I've always discouraged this*, but it doesn't stop some from doing it. All I could really do when that happens is try to unlink it somehow. For example on Facebook IIRC it was possible - and perhaps still is, dunno - remove a third party comment from your wall/timeline. Although even if you do, the comment will still be on their timeline.
* Not for this specific reason, but just because I'm a grumpy old bastard, and I have no interest whatsoever of celebrating (or even being reminded of) my birthday, online or IRL.
If you really feel strongly enough - specify that all future dealings are with institutions that don't use Equifax. If they do - drop them and tell them why.
You can get free reporting from Noddle.com and see who is doing searches and which agency are used - start hitting Equifax customers and they will pay attention and so will Equifax.
https://www.linkedin.com/pulse/why-companies-defenseless-against-cyberattacks-what-o-keefe-ph-d-/
"Winning is about a deep understanding of your own strengths and weaknesses as well as the enemies. What is wholly missing in enterprise IT security is the latter: a strategic sense of vulnerability has given way to an unearned confidence in security products and best practices, comfortably layered into the localized IT bureaucracy that rejects change, embraces process over results, and like the French admiring their Maginot line, imagines they are safe."
because from this article it seems that they just directly ask companies for it https://www.inc.com/associated-press/equifax-data-money.html
"......They gather as much information about you from lenders, aggregate it, and sell it back to them," said Brett Horn, an industry analyst with Morningstar.
Letter from Equifax (Qui?) received a few days ago...
What exactly is the perceived wisdom about how to proceed - can't tell from the many comments I've already read?
& as a Techno-dweeb would be grateful for some objective, clear-headed advice.
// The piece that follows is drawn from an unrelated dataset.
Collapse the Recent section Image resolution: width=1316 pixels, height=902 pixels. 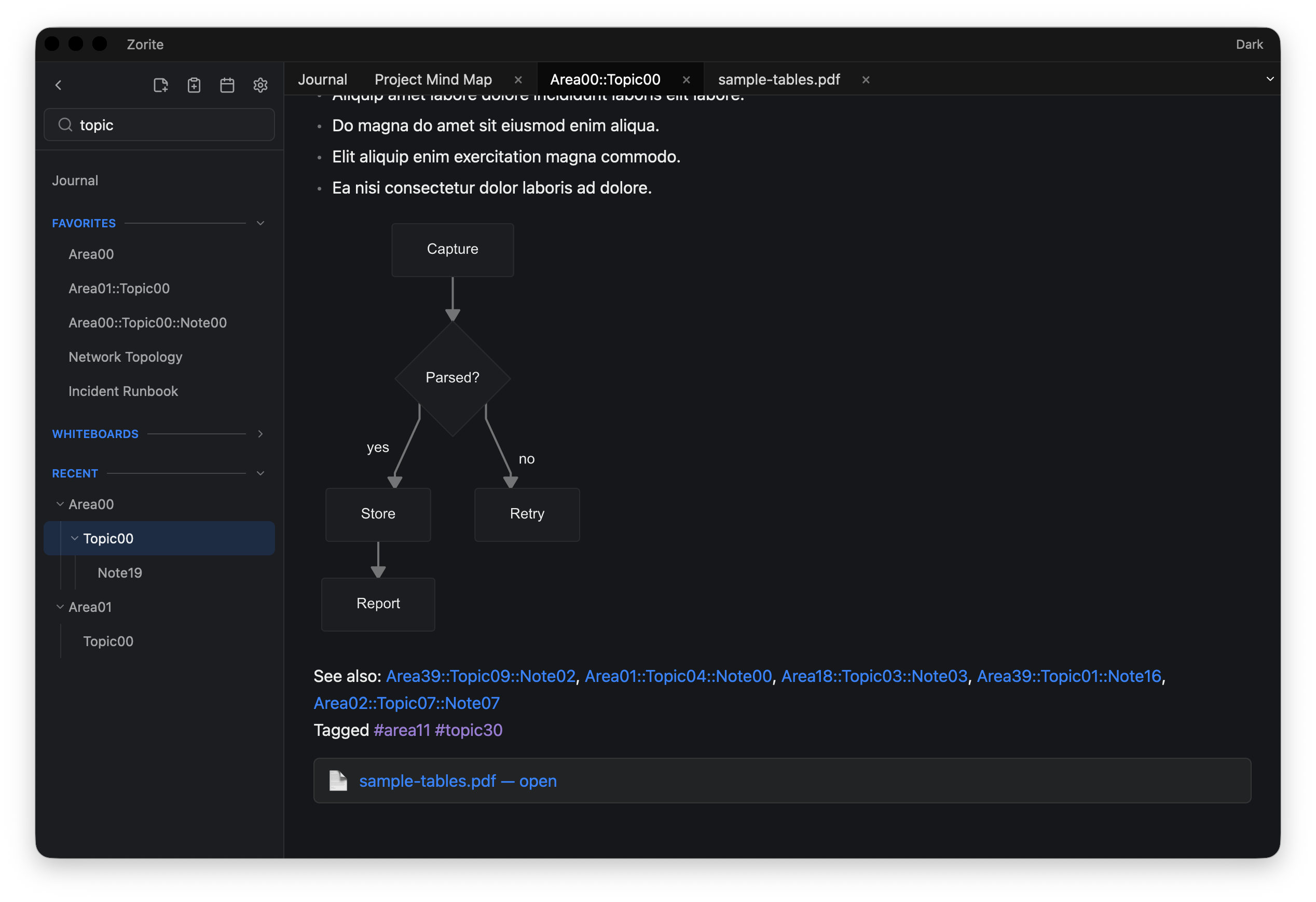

The May! hack a reality; no turning back - what does any individual affected do now that's smart, practical, relatively 'safe'?
If Equifax personnel aren't answering the 'phone anyway... & it's already been pointed out - would you really want to add personal detail to info you didn't know the Co. had about you in the first place, particularly under these circumstances?!
Never heard of the other 2 Credit Providers either...
Some positive, even mildly-reassuring, thoughts would be appreciated.